Cardiovascular disease (CVD) is a leading cause of mortality and morbidity in India. According to Global Burden of Disease (GBD) study 2019, the estimated number of deaths caused by CVD was 2.57 million, constituting 27.4% of all-cause mortality and resulting in 13.9% of Disability-Adjusted Life Years (DALYs) lost in India [1]. As one of the main cardiovascular diseases, coronary heart disease (CHD) has increasing prevalence and mortality in both urban and rural population due to aging and epidemics of diabetes, hypertension, and dyslipidemia [2, 3]. Percutaneous coronary intervention (PCI) with implantation of bare-metal stents (BMSs) or drug-eluting stents (DESs) is an effective treatment for CHD patients.
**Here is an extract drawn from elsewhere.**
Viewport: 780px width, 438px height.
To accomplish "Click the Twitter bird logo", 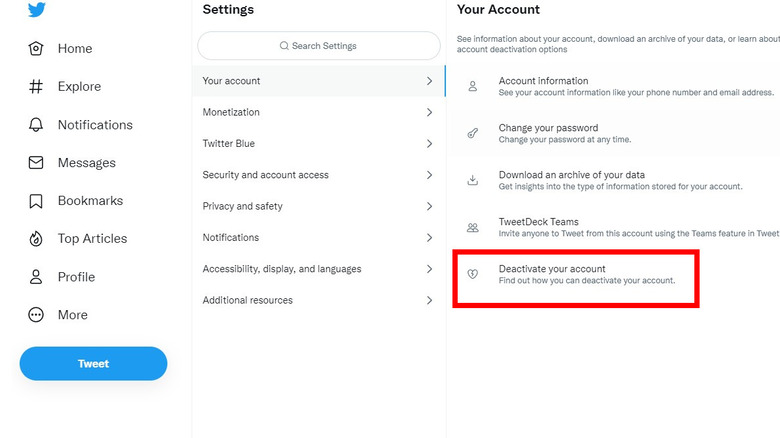I will pyautogui.click(x=37, y=10).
Compared with conventional medical management, PCI reduces risk of death, cardiac death, and myocardial infraction (MI) in patients with unstable coronary artery disease, although the benefit over medical therapy in stable coronary artery disease (SCAD) is still uncertain [4]. To date, there have been several international guidelines [5, 6], providing comprehensive guidance for revascularization in CHD patients. According to these guideline, patients undergoing PCI generally should receive Dual Antiplatelet Therapy (DAPT), a combination of aspirin and oral antiplatelet agents for at least 6 months to decrease the risk of death and recurrent events [6].

Coronary interventions in India continue to increase year by year [7]. In 2012, to make the health services more available for the poor, the government of Maharashtra launched a government-funded insurance scheme, covering 971 medical procedures including PCI under designated hospitals [8, 9]. Under the insurance scheme, the number of annual coronary interventions doubled from 2013 to 2017 in Maharashtra, India [10]. However, the insurance scheme does not cover post-PCI treatment including DAPT, so patients from lower socioeconomic backgrounds may discontinue treatment prematurely due to high cost or low health literacy [11]. The ‘real-life’ effectiveness of DAPT on patients’ all-cause mortality could differ due to non-adherence in India, compared with previous populations examined in high- or middle-income settings [12,13,14].
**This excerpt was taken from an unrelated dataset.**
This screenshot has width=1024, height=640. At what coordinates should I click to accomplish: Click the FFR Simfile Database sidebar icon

Despite global consensus on the management of CHD, gaps in the adherence to DAPT as secondary prevention still exist in developing countries [15]. There were several studies describing the implementation of guideline-directed medical therapy for patients with acute coronary syndrome (ACS) in India [16, 17], but few studies investigated the effects and predictors of DAPT adherence. To fill this gap, we examined the effect of DAPT adherence on all-cause mortality within one year after patients underwent PCI and separately explored the determinants of DAPT adherence in Maharashtra, India.

Methods

Study sites and population

This prospective study included 110 medical centers in each district of Maharashtra. Participating centers had adequate facilities to provide standardized cardiovascular care and patients covered under the government-funded insurance scheme were free to present to any of the participating centers to receive treatment [8, 9]. For this study, we used patients with CAD whose procedures conducted between 2012 and 2015 and followed them between August 2012 and November 2016. Eligible study participants were adult patients (aged 18 years and above) receiving PCI in one or more coronary arteries at a participating center under the government-funded insurance scheme. The choice of stent and post-PCI medications was at the discretion of the cardiologist. Patients who did not receive a stent during the index PCI and patients who died during hospitalization for the index procedure were excluded. We further excluded patients who had missing values in exposure, outcomes, and potential confounders.

Data collection

We used data from two sources: (1) complete electronic medical records of the treated patients and procedural details, maintained by the Department of Health and Family Welfare of the Government of Maharashtra; (2) telephone interviews with the patients usually conducted between 6 and 12 months after the index PCI by the research interviewers to collect information on adherence to DAPT, survival and other covariates. If people died before 6 months after PCI, the next of the kin would be interviewed using the same questionnaire (Additional file 1: Material S1). Prior to the start of the study, the research coordinators responsible for data collection participated in a training session where the standardized forms for data collection and manual of operations were reviewed to ensure consistency in data collection practices. Permission to obtain only verbal informed consent over the telephone (rather than written consent) was granted by the Ethics Committee.

Definitions

We assumed all the patients started to use DAPT directly after PCI as the guidelines recommend. Patients reporting current DAPT use (both antiplatelet and aspirin use) in the telephone survey were categorized as DAPT adherence. Since most interviews were conducted between 6 to 12 months after PCI, the adherence duration was supposed to be more than 6 months. For patients who died before 6 months, we categorized them as adherence if they used DAPT when they were still alive. The outcome of the study was all-cause mortality within 1 year after the index procedure. The specific date of death was from the telephone survey reported by the next of the kin. Supplementary material 2 provides information on how the variables in our study were measured.

Statistical analysis

We first used appropriate statistics (t-test or X2-test) to compare patients’ demographic characteristics, clinical characteristics, socioeconomic characteristics, lifestyle, revascularization details, medicine use and self-reported drug availability by DAPT adherence and non-adherence.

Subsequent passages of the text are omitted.